Talk:Proposal Page Tabled Memory and Event Layout
Fixed Sized Memory Chunks
Having fixed size chunks of memory and pointers to them can be better than copying data around, and may work better than malloc/free of memory. A fixed size will not cause memory fragmentation. However, overall I think the proposal is too vague. The devil is in the detail.
- In my SlippyPanel plugin module, I use blocks too. My block size is determined by the sound card (512 samples). Looping is achieved without a click by fading out the last packet and fading in the next one. This leads to audible drops in sound level at the boundary, but still is a lot better than a click. Perhaps better would be a crossfade from one to the other, i.e. playing two blocks at the same time, and perhaps better still a smart join where an instant excision repair is done to avoid a click. I currently can only loop at 10ms boundaries.
- This proposal implies looping at 10ms boundaries (only). Is that acceptable? Maybe not, if we have sounds with sharp onset.
- The proposal looks only at sample data. What about envelope data? What about summary data (used in drawing the waveform)? Whether these are 'in the chunk' or in their own chunks matters a lot to implementation. Also do we treat stereo left and right as two chunks or do we interleave?
- How much processing do we allow actually during output? For example, do we allow equalization on output? The more processing we allow during output the lower the latency between a change in a parameter and it taking effect, but also the higher the risk of underruns.
- Mp3 encoding also uses blocks, and FFTs will have overlapping blocks. Working at block boundaries in mp3 allows for lossless rearrangement. We can't set those block sizes. Our block size might not match the block size of the sound device either. So we may still need code to merge and split blocks of different sizes. So do fixed block sizes gain us anything?
- An alternative to fixed block sizes is to set a lower size and upper size for any block. The lower size guarantees that the overhead for switching blocks will be a small proportion of the time spent on the block. The upper size puts a limit on (a) how much copying must be done when making new block boundaries and (b) how much wasted 'unused space' we allow per block.
31 bit Events
Events encoded as 31 bits initially sound like there will be more than enough, but then we have to consider that there will be parameters with events, such as 'Go back by 12 packets', or 'set amplification to 37%'. We have a classic instruction encoding design decision. Again the devil is in the detail.

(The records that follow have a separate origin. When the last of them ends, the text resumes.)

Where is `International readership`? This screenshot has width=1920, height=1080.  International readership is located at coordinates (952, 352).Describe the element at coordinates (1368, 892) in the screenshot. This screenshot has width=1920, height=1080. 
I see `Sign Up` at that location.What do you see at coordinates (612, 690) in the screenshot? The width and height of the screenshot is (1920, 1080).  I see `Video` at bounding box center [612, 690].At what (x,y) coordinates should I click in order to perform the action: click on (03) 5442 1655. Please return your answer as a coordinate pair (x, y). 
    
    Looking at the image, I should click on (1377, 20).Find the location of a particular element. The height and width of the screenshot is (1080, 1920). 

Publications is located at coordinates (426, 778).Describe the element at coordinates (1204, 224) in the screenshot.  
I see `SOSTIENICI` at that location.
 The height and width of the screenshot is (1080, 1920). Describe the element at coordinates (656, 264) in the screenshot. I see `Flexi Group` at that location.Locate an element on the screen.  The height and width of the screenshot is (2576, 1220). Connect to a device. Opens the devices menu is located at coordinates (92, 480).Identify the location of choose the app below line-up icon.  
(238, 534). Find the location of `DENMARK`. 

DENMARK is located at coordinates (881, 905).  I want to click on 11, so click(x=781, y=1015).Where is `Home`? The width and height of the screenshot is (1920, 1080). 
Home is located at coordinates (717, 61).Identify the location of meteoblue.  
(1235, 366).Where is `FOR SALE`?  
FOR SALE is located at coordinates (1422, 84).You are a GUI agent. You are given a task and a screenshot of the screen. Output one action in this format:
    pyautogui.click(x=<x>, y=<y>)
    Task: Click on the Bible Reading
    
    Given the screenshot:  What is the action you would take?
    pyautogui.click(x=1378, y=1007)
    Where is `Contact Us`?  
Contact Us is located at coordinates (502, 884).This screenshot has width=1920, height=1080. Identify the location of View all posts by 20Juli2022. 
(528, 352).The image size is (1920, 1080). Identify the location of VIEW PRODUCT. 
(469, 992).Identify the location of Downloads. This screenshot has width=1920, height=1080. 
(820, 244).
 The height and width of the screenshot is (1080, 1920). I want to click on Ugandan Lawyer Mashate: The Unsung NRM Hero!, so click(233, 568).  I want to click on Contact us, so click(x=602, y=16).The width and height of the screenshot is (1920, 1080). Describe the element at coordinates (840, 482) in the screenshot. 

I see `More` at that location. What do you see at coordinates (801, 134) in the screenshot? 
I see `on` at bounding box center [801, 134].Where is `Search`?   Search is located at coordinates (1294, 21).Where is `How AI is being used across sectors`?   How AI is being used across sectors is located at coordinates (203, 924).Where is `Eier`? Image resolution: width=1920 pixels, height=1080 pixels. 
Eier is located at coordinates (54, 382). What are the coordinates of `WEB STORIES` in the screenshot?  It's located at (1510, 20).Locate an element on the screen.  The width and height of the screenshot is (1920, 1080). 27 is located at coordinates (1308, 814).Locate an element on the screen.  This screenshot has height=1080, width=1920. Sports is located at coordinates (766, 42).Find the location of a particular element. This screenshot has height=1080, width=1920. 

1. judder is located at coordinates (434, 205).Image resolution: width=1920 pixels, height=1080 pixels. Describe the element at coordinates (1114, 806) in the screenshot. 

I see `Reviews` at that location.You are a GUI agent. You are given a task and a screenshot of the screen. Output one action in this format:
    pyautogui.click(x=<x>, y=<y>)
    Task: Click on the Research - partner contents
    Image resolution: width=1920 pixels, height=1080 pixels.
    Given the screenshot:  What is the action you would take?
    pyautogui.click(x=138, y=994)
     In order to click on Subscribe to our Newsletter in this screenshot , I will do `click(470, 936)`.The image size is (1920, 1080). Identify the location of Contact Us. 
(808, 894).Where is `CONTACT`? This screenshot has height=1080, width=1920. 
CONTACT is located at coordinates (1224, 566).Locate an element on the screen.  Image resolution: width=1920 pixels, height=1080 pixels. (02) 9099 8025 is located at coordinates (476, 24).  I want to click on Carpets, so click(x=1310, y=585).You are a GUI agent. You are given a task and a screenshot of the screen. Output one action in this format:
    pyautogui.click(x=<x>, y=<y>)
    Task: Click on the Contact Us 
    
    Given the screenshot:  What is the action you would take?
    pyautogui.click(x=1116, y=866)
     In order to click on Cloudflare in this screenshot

- What events do we support?
- Fixed length encoding could save us mutex work, where we can 'change the instruction with one atomic write'. However this does tempt us to write code that makes possibly invalid assumptions about relative speed of threads. There needs to be a discipline to how we change the play queue, for example a strategy where increases or decreases in length are 'optimistic' - we request the change, but do not assume that it was actioned before the 'play head' reached the relevant point where it makes a difference. The 'play head' could have proceeded on the old path. So we can do an atomic write, but our coding discipline means we then need to test whether we did indeed do it in time.
Higher Level API needed
The proposed design needs to be complemented by a high level design, an API that shows us what we can do with the sound, an API that hides the implementation detail of whether we have blocks at all, and if so whether blocks are fixed size or not, interleaved or not, and whether we are single or multithreaded.
- The proposal, especially the event codes, are pushing towards an implicit language for representing flow of audio and control data with annotation for what can be done in parallel, what serial, what can be precomputed, what should be done on demand, and where data should live (memory, disk, SSE registers, GPU). We should make that language explicit.
- When we have that language, we should look at tools that convert it to a chosen lower level design, translating audio streams to queues of blocks and chosen function calls into event tokens of certain kinds. That may sound complicated, but it is a lot better than doing it all by hand. We could choose, for example, to have a one to one correspondence between event codes and function names.
- Why do it this way? The high level API is likely to be simpler and show more clearly what we are trying to achieve. The implementation detail is something we may wish to change and tweak.